Beweise für derartige Manipulationen und Manipulationsversuche gibt es zuhauf. Einen der drastischeren nannte Reinhard Blomert in der deutschen Wochenzeitung "Die Zeit": "Im Herbst 2000 versuchte die Firma Immune Response Corp. die Universität San Francisco davon abzuhalten, einen Bericht über ein Medikament gegen HIV zu veröffentlichen, der das Mittel als wirkungslos darstellte. Als die Forschungsergebnisse, die Immune Response mitfinanziert hatte, dennoch veröffentlicht wurden, verklagte das Unternehmen die Universität auf Schadenersatz in Millionenhöhe." - Wohl kaum das, was sparsame Politiker unter einer gelungenen Kooperation verstehen dürften.

Doch wo Regierungen ihren Universitäten die Mittel kürzen und diese angehalten sind, sich um andere Geldquellen umzusehen, ist alles möglich - bis hin zum großen Deal zwischen dem Novartis-Konzern und der Abteilung für Pflanzen und Mikrobiologie an der Universität Berkeley (Kalifornien), der die dorige Forschungsgemeinde zutiefst gespalten hat.

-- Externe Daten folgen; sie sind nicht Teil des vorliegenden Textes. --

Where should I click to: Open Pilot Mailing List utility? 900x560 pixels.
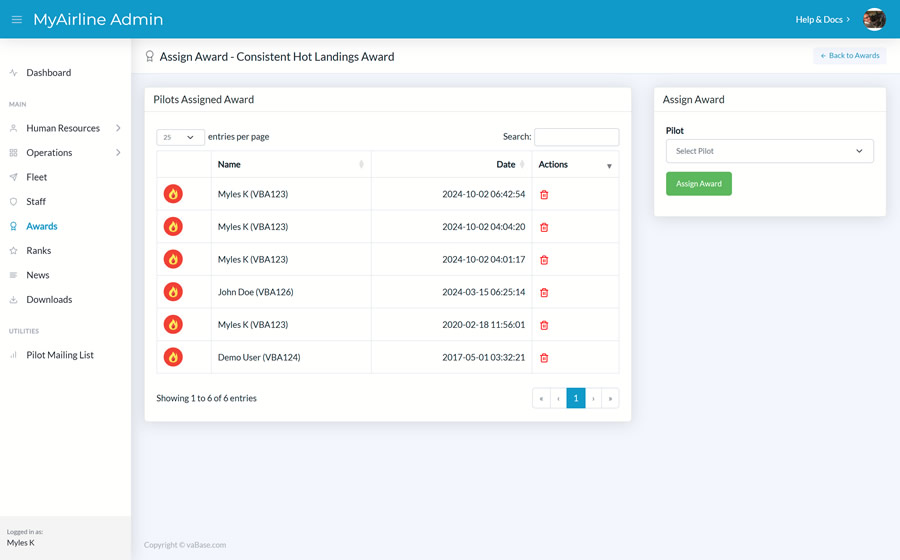[x=60, y=355]
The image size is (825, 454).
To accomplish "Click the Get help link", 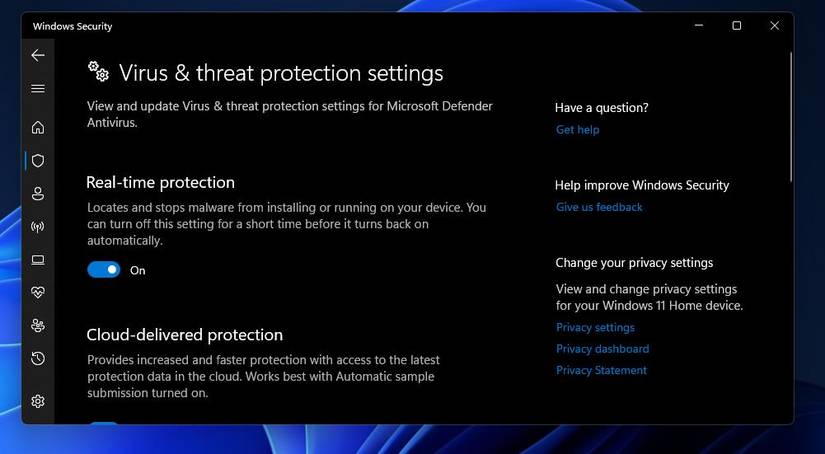I will [577, 130].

Denn während die einen vom "Marktmodell Universität" im Sinne von New Economy schwärmen, aus dessen sich stets erneuerndem intellektuellen Kapital es sich vortrefflich schöpfen lässt (Richard Atkinson, Präsident der Universität Kalifornien), sieht etwa der Rechtsprofessor Robert C. Berring darin den Fall der letzten Forschungsbastion, die bisher nicht per se der Profitorientierung gedient hat. Im Fall des Novartis-Deals erkennt Berring vielmehr einen völligen Bruch in Berkeleys Geschichte, da die Universität erstmals einem Unternehmen erlaube, nicht nur an den Forschungsergebnissen teilzuhaben, sondern dieses sogar über die Forschungsrichtung mitbestimmen lässt. Immerhin stellt Novartis zwei von fünf Mitgliedern des Forschungsgremiums - für Berring ein Verlust der Autonomie der angesehenen Uni, die damit zur "Fakultätsgesellschaft mit beschränkter Haftung wird".

Vertane Chancen, verlorene Unschuld

Wohlgemerkt: Wissenschaftssponsoring wäre im Prinzip höchst begrüßenswert - vorausgesetzt, dass es nicht an konkrete Projekte gebunden ist und nicht der Einflussnahme dient. Vielmehr sollten die Mittel daraus ein Instrument sein, um endlich die öffentlich-wissenschaftliche Kontrolle vor allem über jene Gebiete privater Forschungsprojekte zu erlangen, die ethisch umstritten sind und die sich bisher noch stets solch kritischen Untersuchungen verweigert haben. Doch diese Steuerungschance hat die Politik niemals so recht wahrgenommen und wird es jetzt erst recht nicht tun.

Und Ethik ist sowieso nicht mehr angesagt, seit Wissenschaft zunehmend eng mit Wirtschaft verbunden ist und Forscher von daher Zusatzeinkommen beziehen, die ihr Salär zumindest maßgeblich verbessern, wenn nicht übertreffen. In diesem Kontext muss künftig noch mehr als zuvor leider jede Studien-Veröffentlichung gesehen und sehr kritisch hinterfragt werden.

Quellen: Reinhard Blomert: "Zwischen Humboldt und Coca-Cola", "Die Zeit" Nr.33 vom 9. August 2001; Udo Pollmer u.a.: "Prost Mahlzeit!", Kiepenheuer & Witsch; ORF ON Science: "Pharmafirmen: Profit oder Moral?"; Agenturen APA, AFP, AP, Reuters.